Demonstrationen am Rande des Forums

Ganz geräuschlos ging das Forum allerdings nicht vonstatten. Seitenhiebe gab es von beiden Seiten. Die taiwanische Regierung verwehrte 11 der ursprünglich 102 Mitgliedern der Schanghaier Delegation das Visum. Im Gegenzug luden die Chinesen zu einem von ihnen ausgerichteten Mittagessen die lokalen Abgeordneten der DPP nicht ein.

Bereits bei ihrer Ankunft am Flughafen in Taipeh wurde die chinesische Delegation von kleinen Gruppen von Demonstranten empfangen. Das Hotel, wo das Forum stattfand, war von der Polizei gut gesichert. Ein Demonstrant in einem Winnie-the-Pooh-Kostüm wurde abgeführt. Die Disney-Figur wird häufig benutzt, um sich über Chinas Machthaber Xi Jinping lustig zu machen. Die beiden sollen sich ähnlich sehen.

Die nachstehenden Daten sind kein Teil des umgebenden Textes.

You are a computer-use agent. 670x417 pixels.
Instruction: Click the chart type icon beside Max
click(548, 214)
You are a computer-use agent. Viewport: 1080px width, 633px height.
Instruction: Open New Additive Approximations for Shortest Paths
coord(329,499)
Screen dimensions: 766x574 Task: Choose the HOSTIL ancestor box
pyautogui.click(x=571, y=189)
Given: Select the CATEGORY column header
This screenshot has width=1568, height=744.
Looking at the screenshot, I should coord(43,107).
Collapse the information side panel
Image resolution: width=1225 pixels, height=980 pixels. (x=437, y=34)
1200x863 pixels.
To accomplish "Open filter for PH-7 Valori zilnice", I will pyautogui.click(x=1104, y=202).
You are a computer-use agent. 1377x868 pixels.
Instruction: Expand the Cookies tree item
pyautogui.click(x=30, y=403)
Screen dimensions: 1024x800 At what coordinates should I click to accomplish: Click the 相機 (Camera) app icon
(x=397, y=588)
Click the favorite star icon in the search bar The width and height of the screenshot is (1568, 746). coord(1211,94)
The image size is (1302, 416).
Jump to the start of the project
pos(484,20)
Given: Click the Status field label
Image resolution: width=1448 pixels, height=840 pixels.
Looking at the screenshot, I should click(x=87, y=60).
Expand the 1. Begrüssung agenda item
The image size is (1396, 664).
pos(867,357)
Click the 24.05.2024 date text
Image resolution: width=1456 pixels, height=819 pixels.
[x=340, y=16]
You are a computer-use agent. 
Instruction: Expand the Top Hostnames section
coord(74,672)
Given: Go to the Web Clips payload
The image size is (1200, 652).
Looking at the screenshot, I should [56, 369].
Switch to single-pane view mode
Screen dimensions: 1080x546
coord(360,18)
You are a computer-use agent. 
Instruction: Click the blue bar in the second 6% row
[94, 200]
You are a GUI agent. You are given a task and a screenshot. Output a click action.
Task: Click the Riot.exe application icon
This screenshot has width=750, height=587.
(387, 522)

Die Proteste gegen das Forum sind nicht vergleichbar mit den Massendemonstrationen im Frühjahr 2014, als die damalige KMT-Regierung ein Abkommen zur Liberalisierung des Handels mit Dienstleistungen mit dem Festland verabschieden wollte. Viele Taiwanerinnen und Taiwaner sahen das als wirtschaftliche Übernahme ihres demokratischen Systems durch die kommunistische Volksrepublik. Nach einer dreiwöchigen Besetzung des Parlaments durch Studenten musste Präsident Ma das Vorhaben aufgeben.

Sicher gebe es kleinere Gruppen in Taiwan, die fundamental gegen jeglichen Kontakt mit dem Festland seien, sagt Grano. Sie gehe aber davon aus, dass die Mehrheit der Taiwanerinnen und Taiwaner gegen ein Städteforum wie jenes mit Schanghai nichts einzuwenden habe: «Den meisten ist klar, dass die Beziehung mit dem Festland zumindest so weit aufrechterhalten werden muss, damit es nicht zu einer Invasion kommt.»